On December 14, 2021, the EEOC updated its guidance entitled What You Should Know About COVID-19 and the ADA, the Rehabilitation Act, and Other EEO Laws to include a section on how the definition of disability applies to COVID-19. The section includes helpful Q and A addressing when COVID-19 becomes an actual disability.
A person with COVID-19 has an actual disability if the person’s medical condition or any of its symptoms is a “physical or mental” impairment that “substantially limits one or more major life activities.” As expected, an individualized assessment is necessary to determine whether the effects of a person’s COVID-19 substantially limit a major life activity. This is a case-by-case determination that applies existing legal standards to the facts of a particular individual’s circumstances. A person infected with the virus causing COVID-19 who is asymptomatic or a person whose COVID-19 results in mild symptoms similar to those of the cold or flu that resolve in a matter of weeks will not be considered disabled under the ADA. However, some cases might result in a finding of disability. The Guidance provides some helpful examples of when COVID-19 might substantially limit a major life activity:
- An individual diagnosed with COVID-19 who experiences ongoing but intermittent multiple-day headaches, dizziness, brain fog, and difficulty remembering or concentrating, which the employee’s doctor attributes to the virus, is substantially limited in neurological and brain function, concentrating, and/or thinking, among other major life activities.
- An individual diagnosed with COVID-19 who initially receives supplemental oxygen for breathing difficulties and has shortness of breath, associated fatigue, and other virus-related effects that last, or are expected to last, for several months, is substantially limited in respiratory function, and possibly major life activities involving exertion, such as walking.
- An individual who has been diagnosed with COVID-19 experiences heart palpitations, chest pain, shortness of breath, and related effects due to the virus that last, or are expected to last, for several months. The individual is substantially limited in cardiovascular function and circulatory function, among others.
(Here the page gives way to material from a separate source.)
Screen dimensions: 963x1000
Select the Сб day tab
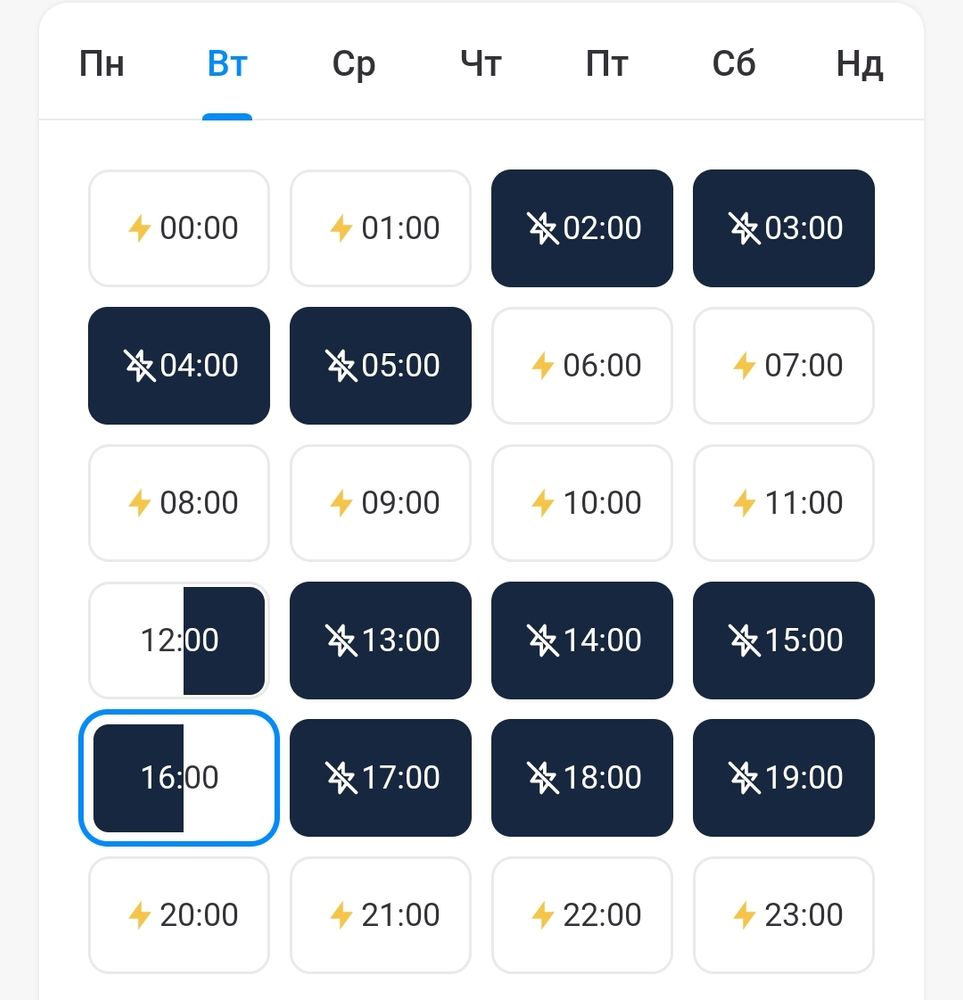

Conversely, conditions which may not rise to the level of substantially limiting a major life activity include the following:
- An individual who is diagnosed with COVID-19 who experiences congestion, sore throat, fever, headaches, and/or gastrointestinal discomfort, which resolve within several weeks, but experiences no further symptoms or effects, is not substantially limited in a major bodily function or other major life activity, and therefore does not have an actual disability under the ADA. This is so even though this person is subject to CDC guidance for isolation during the period of infectiousness.
- An individual who is infected with the virus causing COVID-19 but is asymptomatic—that is, does not experience any symptoms or effects—is not substantially limited in a major bodily function or other major life activity, and therefore does not have an actual disability under the ADA. This is the case even though this person is still subject to CDC guidance for isolation during the period of infectiousness.
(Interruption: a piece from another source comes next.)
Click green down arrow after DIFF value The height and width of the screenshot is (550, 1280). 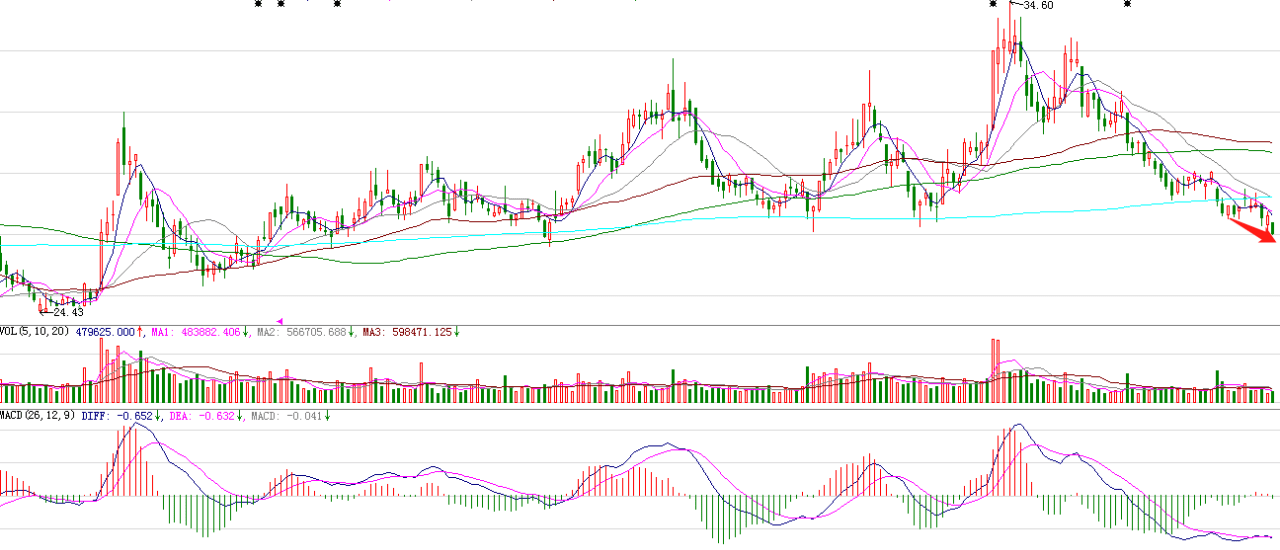pos(159,416)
Whether a condition qualifies as a disability does not depend on whether the symptoms occur intermittently or whether they can be addressed through mitigating measures such as medication or medical devices or treatment. Also important to note is the fact that other conditions which are caused or worsened by COVID-19 can be disabilities under the ADA. These might include a person developing diabetes or another chronic disabling condition like heart inflammation due to exposure to the virus. Similarly, a pre-existing condition worsened by COVID-19 may move from non-disability to disability status.
Several points are important to remember. The rules with regard to ADA applicability are the same regardless of the physical or mental condition being evaluated. The condition must be a disability under the ADA to require reasonable accommodation or other protections. The analysis should be an individualized one completed through an interactive process with supporting medical documentation. The definition of disability is broad, but even if the condition is not a disability, protections may be available to the employee through other laws such as the FMLA or a state paid family and medical leave act.
When the analysis is complicated, it is beneficial to consult with your employment counsel to assist in assessing and documenting your decision-making process.